Emerging tech companies can do similar things on what seems like a much smaller scale. Nearly every day, or so it seems, people found new tech companies with ideas that seem unimaginable today but that could change how we live. At one point, all big tech companies were emerging. Apple revolutionized computing and phones to become one of the most valuable companies on the planet and the world leader in mobile market share as of May 2024, according to Oberlo. Tesla took its moonshot when setting goals for the amount of cars its factories can produce so it could reach mass adoption. All of big tech took moonshots in the early stages of their creation and are now household names. Maybe that is what emerging tech holds for us today as well.

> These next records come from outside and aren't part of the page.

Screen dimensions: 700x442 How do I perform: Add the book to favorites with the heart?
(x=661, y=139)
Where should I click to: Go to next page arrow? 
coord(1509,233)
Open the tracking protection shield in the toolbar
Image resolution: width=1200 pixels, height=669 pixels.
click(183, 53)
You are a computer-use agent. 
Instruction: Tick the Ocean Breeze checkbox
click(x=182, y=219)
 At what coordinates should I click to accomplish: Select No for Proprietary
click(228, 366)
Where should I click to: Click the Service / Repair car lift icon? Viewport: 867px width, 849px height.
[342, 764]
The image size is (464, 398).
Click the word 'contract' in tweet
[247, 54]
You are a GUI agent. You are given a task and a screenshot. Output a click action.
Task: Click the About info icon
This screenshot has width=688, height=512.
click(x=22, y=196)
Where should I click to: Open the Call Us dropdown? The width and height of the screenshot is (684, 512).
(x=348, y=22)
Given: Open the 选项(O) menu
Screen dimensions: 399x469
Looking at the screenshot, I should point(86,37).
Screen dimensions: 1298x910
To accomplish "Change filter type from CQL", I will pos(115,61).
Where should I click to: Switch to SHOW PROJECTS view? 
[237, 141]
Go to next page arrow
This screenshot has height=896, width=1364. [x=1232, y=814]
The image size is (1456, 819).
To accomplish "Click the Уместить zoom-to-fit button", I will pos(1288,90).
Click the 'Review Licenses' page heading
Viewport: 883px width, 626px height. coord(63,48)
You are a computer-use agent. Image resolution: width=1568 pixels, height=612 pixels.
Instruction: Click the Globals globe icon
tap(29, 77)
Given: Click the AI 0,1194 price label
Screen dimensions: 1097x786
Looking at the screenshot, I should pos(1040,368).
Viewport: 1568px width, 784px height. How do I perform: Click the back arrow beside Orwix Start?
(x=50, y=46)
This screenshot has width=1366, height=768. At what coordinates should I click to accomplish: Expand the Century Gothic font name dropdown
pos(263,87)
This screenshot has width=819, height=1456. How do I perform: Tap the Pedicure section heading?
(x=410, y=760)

Innovation Happening in Many Sectors
Recent innovation from big tech companies rose from the success of OpenAI, leading to companies such as Google and Meta making their own generative AI models, bringing their own developments to the products, such as Meta adding its AI natively to all its platforms. In contrast, others such as Apple have partnered with OpenAI to improve Siri, focusing on immediate value creation while developing its own MM1 model in the background. According to Akshay BS on Medium, Apple’s MM1 model benchmarking shows it outperforming all other large language models (LLMs) in most metrics such as Visual Question Answering (VQA2). This makes you wonder why Apple is sitting on such a potential disruptor and instead partnering with OpenAI? The point is big tech is still taking those moonshots, but they might be sitting on more of them than we know.
Another example of the arcs of growth given to us by Patro is in the highly active SaaS sector. In this sector, new companies are emerging all the time, forming their core offerings and improving them. Then they need to expand to mass adoption, finding partners who will connect them with clients and give them opportunities to grow the business. In SaaS, the moonshot looks different for every company. For some, it’s in their core offerings, trying to break into a new market or offering new services. The conclusion is that these three growth arcs are mimicked in all sectors, not just consumer-facing tech.
In exploring these arcs of growth, the panel provided many perspectives on the differences in innovation between big tech and emerging tech. The biggest takeaway is the fact that innovation is happening in many sectors of the industry; it’s just that this innovation has different manifestations, depending on what stage a company is in, and both big tech and emerging tech are innovating. They just have various obstacles and priorities to deal with when innovating. Innovation hasn’t stopped at any level and will never stop. The question is just whether we notice it or not and how successful it will be.